Receiving Free Money with an RESP

Baby girl's RESP is already over $6,000.
As I mentioned before, shortly after receiving baby girl's SIN, I opened up an RESP account at Questrade.

The first thing we did after the account was opened was to take advantage of the free government grants. How do we do that? Well, by funding the account.

There were two grants that we could take advantage of.

First was the basic one called the Canada Education Savings Grant (CESG). This one, you can receive an extra 20% on top of your contribution on your first $2,500 of contributions for that calendar year. Strictly speaking, that means you can contribute $2,500 a year to maximize the amount you can receive in the form of grants. If you contribute more than that, you would still only receive the grant on the first $2,500. Even if you contributed $5,000. There are some exceptions. Like if you missed a year and are catching up. However, as baby girl was born late in 2016 and we wanted the money in the account ASAP, we contributed $2,500 in November.

The second grant is called the Additional Canada Education Savings Grant (A-CESG). This one can give you an additional 10% or 20% in grants on your first $500 of contributions depending on your net income for the previous year. To summarize, this is how it works.
  • $100, if net family income is $45,282 or less ($500 x 20% = $100)
  • $50, if net family income is between $45,282 and $90,563 ($500 x 10% = $50)
As our family income for 2015 was between  $45,282 and $90,563, we qualified for an additional $50.

[Directions]
Answer these questions from the RESP post.
(a) At which company was the RESP account opened?
(b) What percentage does the CESG add on top of the first $2,500 of contributions in a calendar year?
(c) How much additional grant did the family qualify for under the A-CESG?

[Record extracts]

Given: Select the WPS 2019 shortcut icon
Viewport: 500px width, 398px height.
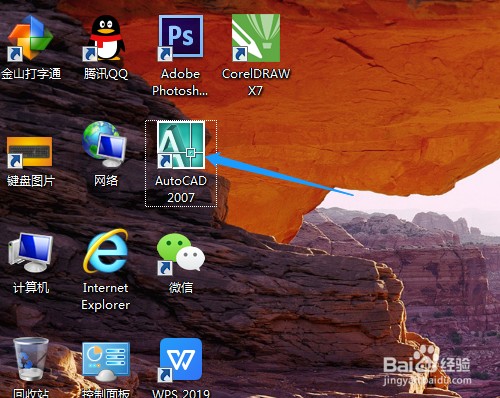Looking at the screenshot, I should click(x=181, y=360).
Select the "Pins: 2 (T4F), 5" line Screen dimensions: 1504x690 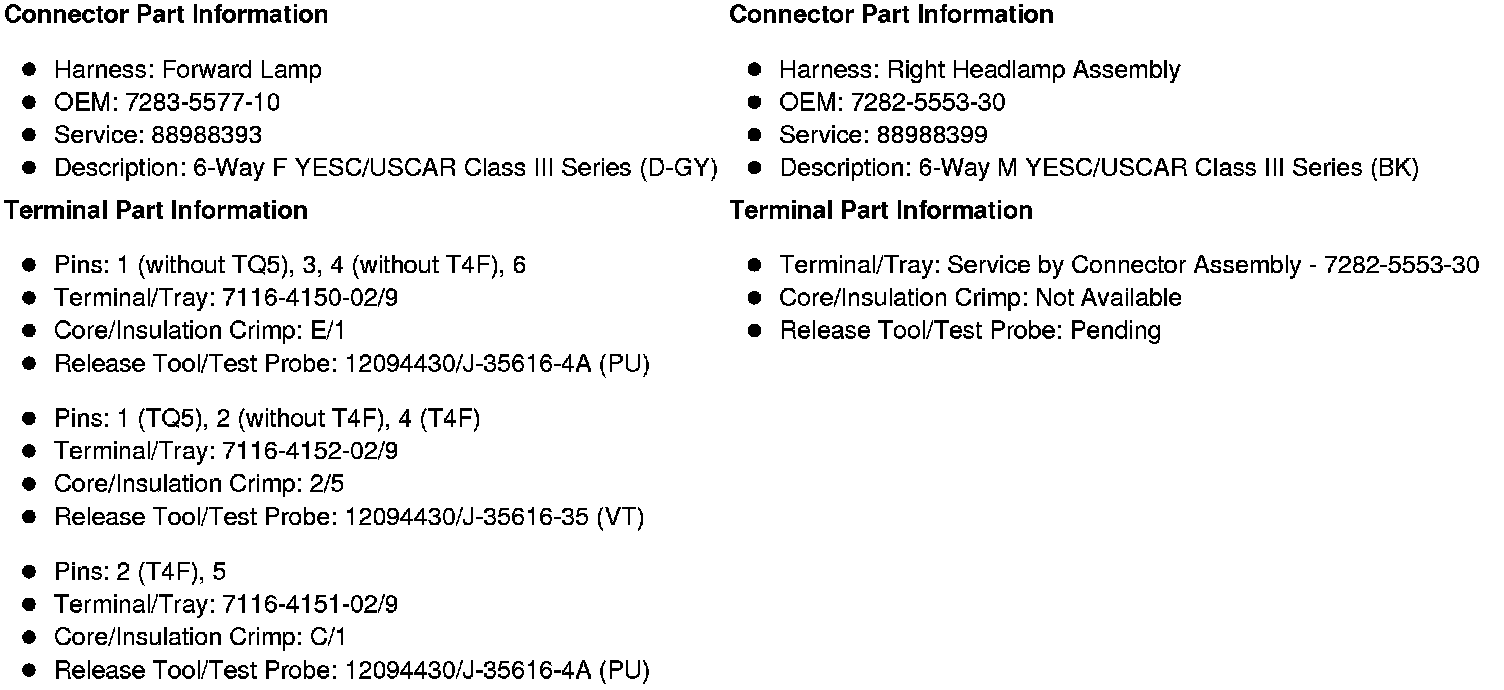point(140,572)
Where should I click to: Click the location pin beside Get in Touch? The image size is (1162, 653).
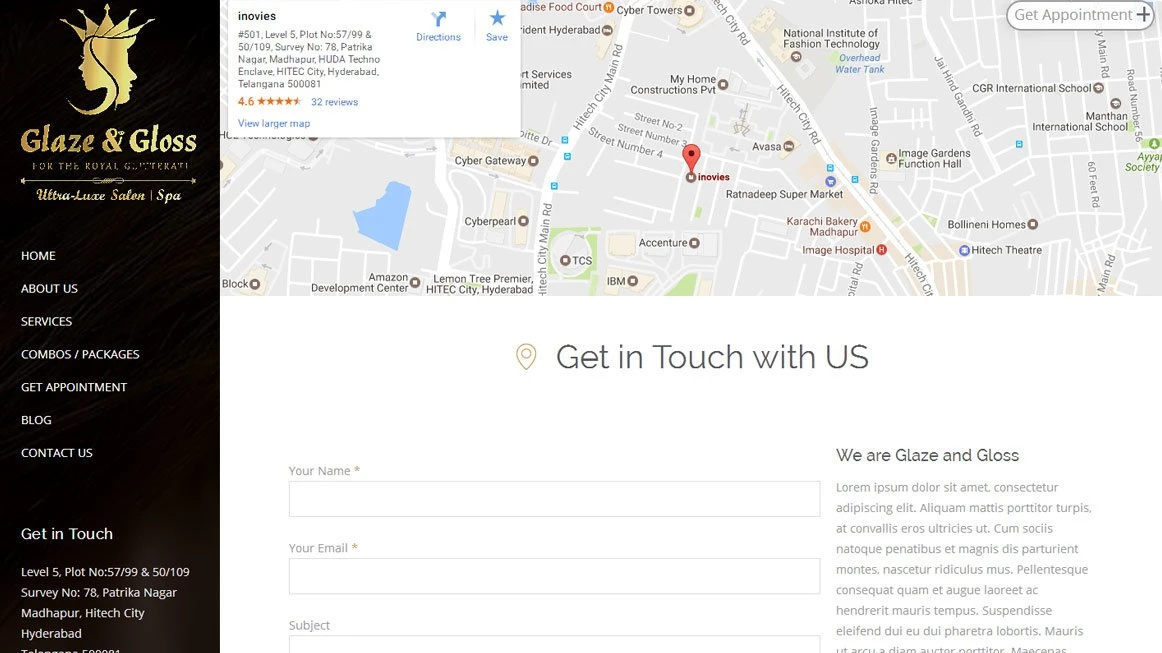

[Task solution]
(a) Questrade
(b) 20%
(c) $50